With 47 people injured and 450 arrested as a result of the outlawed Basant celebrations in Rawalpindi, these incidents throughout the years have made it abundantly clear that the ban on Basant is not working. This time, string cuts were not only to blame; in fact, celebratory firing looks to be the major culprit.

Instead of banning a major cultural event that can be potentially used as a major tourist trap, perhaps the government should try a different tack when forbidding all kite flying is not working. A multi-faceted solution is needed to both minimise injuries and allow for this to become a yearly source of revenue for the government and the general public as well.

Restricting kite-flying to designated spaces must be the first step in slowly bringing Basant back to Pakistan. Open parks would be the best for an activity of this sort. Flying kites from buildings or the tops of houses in busy city centres is an unmitigated disaster if allowed to continue unchecked. The government can help cater to the peoples’ desire while ensuring that no lives are lost. Regulating the twine used in Basant is also something the government must manage. Perhaps the best way to do this would be to provide it onsite, making sure that wires cut with glass and potentially dangerous chemicals are not proliferated. Quite obviously, a strict ban on aerial firing is necessary regardless of whether Basant is celebrated or not. Too often have we seen reports of innocent bystanders injured by stray bullets. This must not be allowed to happen.

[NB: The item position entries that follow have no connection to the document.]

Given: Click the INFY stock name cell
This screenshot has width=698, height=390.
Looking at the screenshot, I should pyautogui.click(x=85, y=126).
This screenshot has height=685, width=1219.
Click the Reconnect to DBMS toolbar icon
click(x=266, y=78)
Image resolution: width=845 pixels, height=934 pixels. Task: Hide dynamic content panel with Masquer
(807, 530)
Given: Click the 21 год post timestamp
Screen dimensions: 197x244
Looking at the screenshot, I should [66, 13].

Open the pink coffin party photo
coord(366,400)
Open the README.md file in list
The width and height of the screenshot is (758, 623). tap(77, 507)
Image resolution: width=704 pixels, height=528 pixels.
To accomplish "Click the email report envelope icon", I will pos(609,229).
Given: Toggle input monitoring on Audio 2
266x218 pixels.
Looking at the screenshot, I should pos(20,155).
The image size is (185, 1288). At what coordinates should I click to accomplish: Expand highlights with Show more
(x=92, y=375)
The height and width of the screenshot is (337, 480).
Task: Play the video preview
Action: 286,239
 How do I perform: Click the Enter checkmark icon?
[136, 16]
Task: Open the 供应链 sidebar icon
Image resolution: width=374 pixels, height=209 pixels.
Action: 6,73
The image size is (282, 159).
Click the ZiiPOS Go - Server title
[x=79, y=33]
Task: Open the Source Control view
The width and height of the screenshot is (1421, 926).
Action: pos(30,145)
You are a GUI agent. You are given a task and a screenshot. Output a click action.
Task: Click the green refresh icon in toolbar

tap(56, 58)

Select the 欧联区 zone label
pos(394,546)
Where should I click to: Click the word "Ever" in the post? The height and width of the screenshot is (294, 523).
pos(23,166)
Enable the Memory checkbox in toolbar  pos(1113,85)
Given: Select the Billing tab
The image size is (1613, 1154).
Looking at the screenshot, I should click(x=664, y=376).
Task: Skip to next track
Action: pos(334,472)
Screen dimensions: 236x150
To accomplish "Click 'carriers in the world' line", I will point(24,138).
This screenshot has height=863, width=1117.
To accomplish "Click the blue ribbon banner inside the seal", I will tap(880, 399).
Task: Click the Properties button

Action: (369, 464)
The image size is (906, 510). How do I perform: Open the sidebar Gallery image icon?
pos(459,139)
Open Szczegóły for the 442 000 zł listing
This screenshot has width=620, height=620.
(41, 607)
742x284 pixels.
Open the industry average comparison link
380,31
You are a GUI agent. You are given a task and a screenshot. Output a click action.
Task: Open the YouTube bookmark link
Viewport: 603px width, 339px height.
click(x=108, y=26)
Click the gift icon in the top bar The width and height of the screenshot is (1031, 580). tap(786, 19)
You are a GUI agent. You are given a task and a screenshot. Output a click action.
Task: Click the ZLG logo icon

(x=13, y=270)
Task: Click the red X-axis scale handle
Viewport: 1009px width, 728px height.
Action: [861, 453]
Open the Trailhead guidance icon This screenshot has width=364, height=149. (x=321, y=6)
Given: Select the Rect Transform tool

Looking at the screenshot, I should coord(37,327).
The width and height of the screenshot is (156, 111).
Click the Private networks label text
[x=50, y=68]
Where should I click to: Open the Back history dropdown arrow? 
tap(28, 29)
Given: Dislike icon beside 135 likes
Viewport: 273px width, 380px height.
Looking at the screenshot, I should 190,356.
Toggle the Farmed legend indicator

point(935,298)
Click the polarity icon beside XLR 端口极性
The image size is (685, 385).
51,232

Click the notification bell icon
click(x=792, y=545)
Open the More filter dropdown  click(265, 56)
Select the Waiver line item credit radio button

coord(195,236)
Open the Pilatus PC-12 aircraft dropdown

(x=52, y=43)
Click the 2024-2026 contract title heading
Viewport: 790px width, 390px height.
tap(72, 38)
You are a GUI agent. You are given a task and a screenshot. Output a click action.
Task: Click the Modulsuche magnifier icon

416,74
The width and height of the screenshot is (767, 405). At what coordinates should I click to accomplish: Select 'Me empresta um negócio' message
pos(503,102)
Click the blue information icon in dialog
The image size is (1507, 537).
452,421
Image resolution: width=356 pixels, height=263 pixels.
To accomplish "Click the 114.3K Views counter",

The ongoing edition of PSL is indicative of the success we can have in promoting events seasonally. The inflow of potential revenue from such occasions is too high to be just ignored. Basant can be a well-managed annual festival that draws in tourists from all over the world, or it can be an unregulated and hazardous activity that causes problems for us on a yearly basis. It is up to the government to choose the best option.